Mesdames, Messieurs,

Le radelage, technique ancestrale de transport du bois par voie d’eau au moyen de radeaux, constitue un élément emblématique de l’histoire économique, sociale et culturelle de nombreuses régions françaises. Du Jura au Morvan, de la Durance à la Loire, des générations de radeliers, parfois appelés « flotteurs de bois », ont façonné nos paysages, nourri nos villes et transmis un savoir‑faire collectif unique.

Pratiqué depuis le Moyen Âge, le flottage en amont et le radelage en aval ont permis l’approvisionnement en bois d’œuvre et de chauffage des grands centres urbains, notamment Paris, tout en forgeant une véritable culture populaire des vallées fluviales. Ces pratiques mobilisaient des techniques exigeantes : liage du bois, navigation, maîtrise des crues, mais aussi une organisation sociale et itinérante, où chants, récits, rituels et transmission orale accompagnaient l’effort commun.

De Chamblay à Clamecy, d’Embrun à Rive‑de‑Gier, les traces sont encore visibles : quartiers des flotteurs, maisons de radeliers, musées et fêtes patrimoniales témoignent de cet héritage.
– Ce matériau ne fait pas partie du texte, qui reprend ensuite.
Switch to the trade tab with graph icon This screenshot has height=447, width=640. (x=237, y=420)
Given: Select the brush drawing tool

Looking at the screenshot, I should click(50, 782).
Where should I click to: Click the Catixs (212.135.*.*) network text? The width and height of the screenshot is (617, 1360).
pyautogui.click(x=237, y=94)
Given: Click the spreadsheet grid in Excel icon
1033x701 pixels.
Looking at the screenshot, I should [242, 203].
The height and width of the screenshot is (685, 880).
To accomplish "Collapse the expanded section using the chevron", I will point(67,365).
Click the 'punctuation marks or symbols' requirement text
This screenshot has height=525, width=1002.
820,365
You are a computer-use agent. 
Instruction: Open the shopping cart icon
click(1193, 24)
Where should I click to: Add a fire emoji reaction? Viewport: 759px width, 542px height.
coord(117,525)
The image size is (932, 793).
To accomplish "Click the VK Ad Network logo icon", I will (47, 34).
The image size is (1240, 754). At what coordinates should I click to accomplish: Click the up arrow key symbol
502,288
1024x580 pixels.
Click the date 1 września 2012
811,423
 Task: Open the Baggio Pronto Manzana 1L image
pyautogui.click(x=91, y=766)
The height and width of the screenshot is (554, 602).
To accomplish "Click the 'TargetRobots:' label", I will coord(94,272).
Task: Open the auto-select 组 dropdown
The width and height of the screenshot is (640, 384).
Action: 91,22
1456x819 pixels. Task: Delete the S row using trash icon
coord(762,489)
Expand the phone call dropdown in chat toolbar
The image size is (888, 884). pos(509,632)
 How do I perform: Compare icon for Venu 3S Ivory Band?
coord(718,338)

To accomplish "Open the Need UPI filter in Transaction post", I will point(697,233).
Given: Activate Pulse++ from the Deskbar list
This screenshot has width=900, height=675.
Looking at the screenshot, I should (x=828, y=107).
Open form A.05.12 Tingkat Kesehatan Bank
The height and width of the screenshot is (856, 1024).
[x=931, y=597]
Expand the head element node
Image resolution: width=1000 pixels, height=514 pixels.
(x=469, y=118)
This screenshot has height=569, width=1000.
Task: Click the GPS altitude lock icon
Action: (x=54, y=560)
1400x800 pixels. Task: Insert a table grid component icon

Des associations locales, telles que les Radeliers de la Loue à Chamblay, Flottescale à Clamecy ou les Radeliers de la Durance, font aujourd’hui revivre cette mémoire à travers reconstitutions, actions pédagogiques et événements populaires.

Au‑delà de sa valeur historique, le radelage incarne une mémoire vivante : celle d’une France laborieuse, ingénieuse et solidaire, fondée sur la transmission de gestes ancestraux. Il offre aussi des perspectives d’avenir : attractivité touristique, valorisation culturelle et éducative, redynamisation de territoires ruraux autour d’un patrimoine durable.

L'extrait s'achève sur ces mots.